2.53 Alcohol and calories in beer. Figure 2.12 (page 98) gives a scatterplot of the calories versus percent alcohol for 159 brands of domestic beer.
BEERD
(a) Compute the correlation for these data.
(b) Does the correlation do a good job of describing the direction and strength of this relationship? Explain your answer.
2.54 Alcohol and calories in beer revisited. Refer to the previous exercise. The data that you used to compute the correlation includes an outlier.
BEERD
(a) Remove the outlier and recompute the correlation.
(b) Write a short paragraph about the possible effects of outliers on a correlation using this example to illustrate your ideas.
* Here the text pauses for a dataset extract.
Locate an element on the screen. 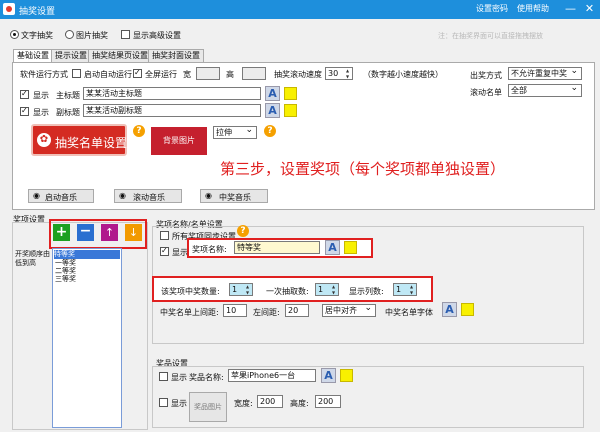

2.55 Compare domestic with imported. In Exercise 2.31 (page 99), you compared domestic beers with imported beers with respect to the relationship between calories and percent alcohol. In that exercise, you used scatterplots to make the comparison. Compute the correlations for these two categories of beer and write a new summary of the comparison using correlations in addition to the scatterplots.
BEERD, BEERI
2.56 Use the applet. Go to the Correlation and Regression applet. Click on the scatterplot to create a group of 12 points in the lower-right corner of the scatterplot with a strong straight-line negative pattern (correlation about −0.9).
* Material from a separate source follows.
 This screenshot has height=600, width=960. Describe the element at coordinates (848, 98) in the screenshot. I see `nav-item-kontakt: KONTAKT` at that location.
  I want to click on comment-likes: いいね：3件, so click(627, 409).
(a) Add one point at the upper left that is in line with the first 12. How does the correlation change?
(b) Drag this last point down until it is opposite the group of 12 points. How small can you make the correlation? Can you make the correlation positive? A single outlier can greatly strengthen or weaken a correlation. Always plot your data to check for outlying points.
2.57 Use the applet. You are going to use the Correlation and Regression applet to make different scatterplots with 12 points that have correlation close to 0.8. Many patterns can have the same correlation. Always plot your data before you trust a correlation.
(a) Stop after adding the first two points. What is the value of the correlation? Why does it have this value no matter where the two points are located?
(b) Make a lower-left to upper-right pattern of 12 points with correlation about r = 0.8. (You can drag points up or down to adjust r after you have 12 points.) Make a rough sketch of your scatterplot.
(c) Make another scatterplot, this time with 11 points in a vertical stack at the left of the plot. Add one point far to the right and move it until the correlation is close to 0.8. Make a rough sketch of your scatterplot.
(d) Make yet another scatterplot, this time with 12 points in a curved pattern that starts at the lower left, rises to the right, then falls again at the far right. Adjust the points up or down until you have a quite smooth curve with correlation close to 0.8. Make a rough sketch of this scatterplot also.
2.58 An interesting set of data. Make a scatterplot of the following data:
INTER
X | 1 | 2 | 3 | 4 | 10 | 10 |
Y | 1 | 3 | 3 | 5 | 1 | 10 |
Verify that the correlation is about 0.5. What feature of the data is responsible for reducing the correlation to this value despite a strong straight-line association between x and y in most of the observations?
2.59 Internet use and babies. Figure 2.13 (page 99) is a scatterplot of the number of births per 1000 people rate versus Internet users per 100 people for 106 countries. In Exercise 2.34 (page 99), you described this relationship.
INBIRTH
(a) Make a plot of the data similar to Figure 2.13 and report the correlation.
(b) Is the correlation a good numerical summary for this relationship? Explain your answer.
107
2.60 What’s wrong? Each of the following statements contains a blunder. Explain in each case what is wrong.
(a) There is a high correlation between the age of American workers and their occupation.
(b) We found a high correlation (r = 1.19) between students’ ratings of faculty teaching and ratings made by other faculty members.
(c) The correlation between the sex of a group of students and the color of their cell phone was r = 0.23.